I just picked up issue one and two.
They are made almost entirely of awesome with a bit of stunning and a dash of wooooooooooooooohooooooooooooooooooooooo!
This is what I’m talking about.
Now obviously, I need to declare an interest here. Paul is not just a great artist**, he’s the artist who has made my Sunset project possible.*** I confess that I’m not entirely unbiased, or objective in any way about his work.
Except that there is a reason for that of course. I first came across Paul’s art when a colleague at work showed it to me and asked if I could show it to any contacts I might have in the wonderful world of comics. I was happy to – because frankly, I’d never seen anything like at and couldn’t believe he wasn’t already a published artist – I loved it from the word go. So yes, I’m biased about Paul’s art. But I’m also right.
So, anyway. The new Flash.
I really don’t envy writer Brendan Deneen the job of bringing such an icon back to the page. It’s a huge responsibility, and whatever you do you’re almost bound to piss off somebody. Characters like Flash, Dale, Zarkov and Ming live in the collective imagination every bit as much as Dan Dare, Robin Hood or the Lone Ranger and you mess with them at your peril.
At the same time, you can’t re-launch something like this without putting a bit of a re-vamp on the whole concept. The RKO Serial version of Flash was very much of his time, as was the 1980 version and all the versions in-between. However much those versions are loved (or loathed), the character has to evolve and be a Flash for our present decade. Dale Arden can’t just be a pretty girl for Flash to rescue anymore, and things can’t be as purely black and white as they used to be.
It’s a difficult balance to strike.
You know what?
I think Deneen might just have pulled it off. His script is tight, slick and pacey with snappy dialogue and closely crafted action. His characters are believable enough to work with but fantastic enough to be exciting and his take on the traditional Flash Gordon Mythos is traditional enough to be recognisable but original enough to make you feel you’re participating in something new.
It’s a triumph, and proof that you really can re-invent the classics without destroying them. And of course then there is Paul’s art.
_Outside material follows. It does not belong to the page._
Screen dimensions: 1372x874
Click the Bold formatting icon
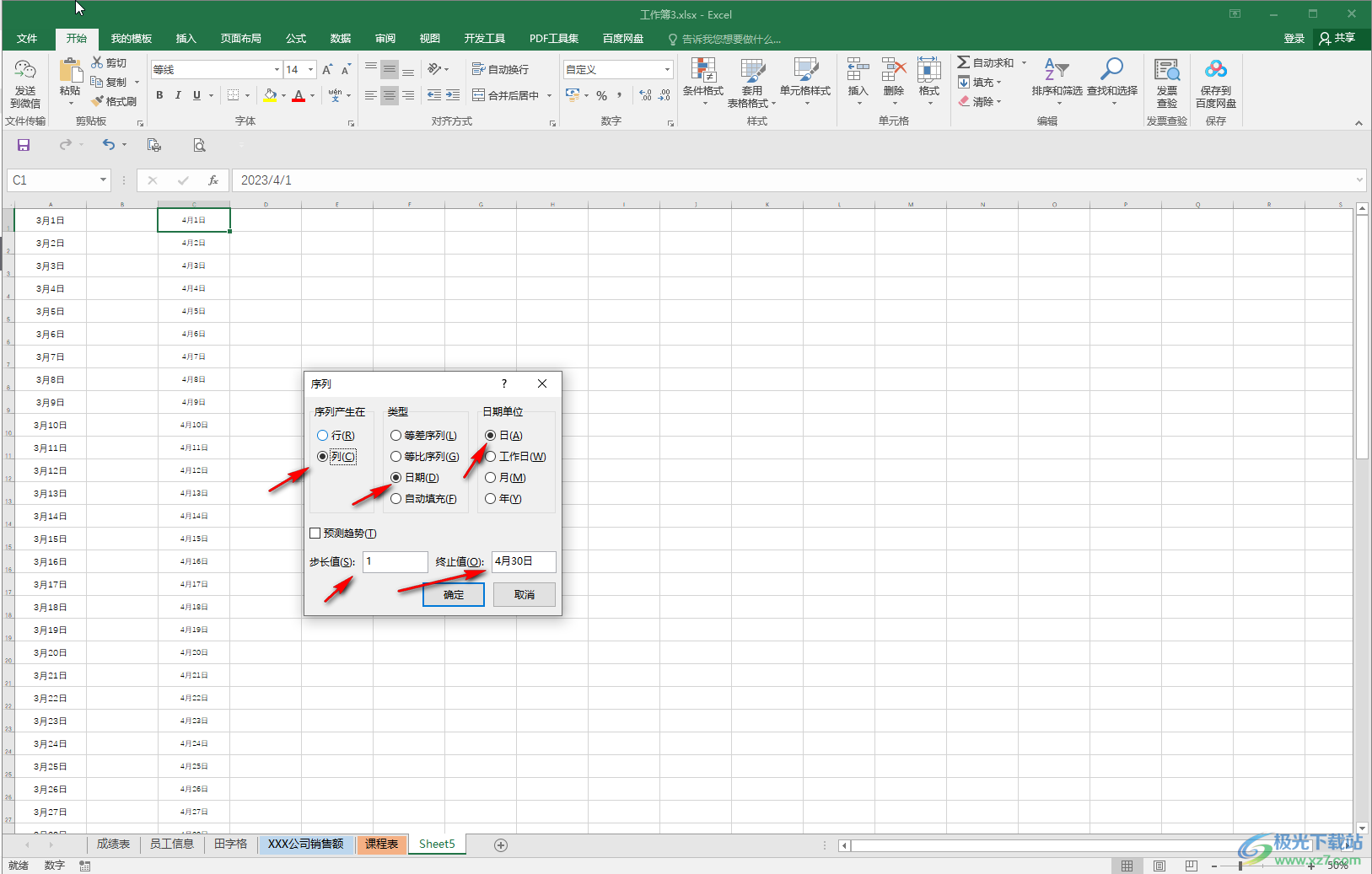(159, 95)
Like I said, I’m a fan. But this is exceptional even for Paul. His wonderfully stylized anatomy compliments Deneen’s script beautifully, as well as being uncannily easy on the eye. Despite the cartoony unreality of it though, this is art with a real spark of reality twinkling through it. There is genuine humanity, personality and emotion in the facial expression and physical mannerisms – these characters live and move beneath your very eyes.
And then there’s the light.
I wish I knew how he does the light.
Sunsets, rocket glare, explosions, you name it. It must be an optical illusion, surely, but I swear there were some panels that had me squinting into the glare. Genuinely I don’t understand how it works, but it does. I have, in all honesty, never seen anything like it.
I’ll be honest. I really, really wanted to like this book. I’ve had high hopes for this project since the moment I first heard of it. As I vaguely watched the thing take shape from the sidelines my expectations kept rising, and I confess that I had begun to worry that in the end the end result couldn’t possibly match up to those expectations.
Well it didn’t. It has surpassed them. It has made me very happy indeed.
*And hopefully still will.
**Although he is that – I’ve heard people who ought to know what they’re talking about describe him as “the most exciting artist to break through in the last ten years”.
***Actually, he’s the entire reason the project exists.